Genetically modified organisms (GMOs) are contained in most of the processed foods we find every day in the grocery store, yet many people are unaware of their existence or know little about them.
Since their introduction in 1996, genetically modified (GM) foods have become a topic of controversy. GM foods are created from plant or, (in much less common cases, though that may change) animal sources that have been genetically manipulated and changed. GMO stands for “genetically modified organism”; the term GM or GE (genetically engineered) is used to describe foods containing these unnatural ingredients. The end result is a laboratory creation that has traits and characteristics that are deemed desirable (for example, papayas that resist the ringspot virus and produce that resists spoiling so it can be stored longer). It hasn’t been found that GM foods pose any short-term threat to health, but we don’t have any way of knowing what long-term effects may be. An important part of the controversy surrounding GMOs is our right to know when–and why–we’re consuming them. Also controversial is the dearth of independent studies done on long-term effects of consuming genetically modified food.
What are the most common examples of GM foods?
A summary of crops, foods and food ingredients that have been genetically modified in the U.S. as of May, 2010: Currently commercialized GM crops in the U.S. include soy (94%), cotton (90%), canola (90%), sugar beets (95%), corn (88%), Hawaiian papaya (more than 50%), zucchini and yellow squash (over 24,000 acres).

> [Listed records]:
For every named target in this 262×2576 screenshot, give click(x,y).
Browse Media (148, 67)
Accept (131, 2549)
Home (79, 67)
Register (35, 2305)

> [Work to complete]:
Resume the passage on genetically modified foods from the point where it ends, after the list of GM crops commercialized in the U.S.

> [Exercise result]:
Other Sources of GMOs:
- Dairy products from cows injected with the GM hormone rbGH
- Food additives, enzymes, flavorings, and processing agents, including the sweetener aspartame (NutraSweet) and rennet used to make hard cheeses
- Meat, eggs, and dairy products from animals that have eaten GM feed
- Honey and bee pollen that may have GM sources of pollen
- Contamination or pollination caused by GM seeds or pollen
Some food ingredients that may be genetically modified: Vegetable oil, vegetable fat and margarines (made with soy, corn, cottonseed, and/or canola)
Ingredients derived from soybeans: Soy flour, soy protein, soy isolates, soy isoflavones, soy lecithin, vegetable proteins, textured vegetable protein (TVP), tofu, tamari, tempeh, and soy protein supplements.
Ingredients derived from corn: Corn flour, corn gluten, corn masa, corn starch, corn syrup, cornmeal, and High-Fructose Corn Syrup (HFCS).
Why is labeling important?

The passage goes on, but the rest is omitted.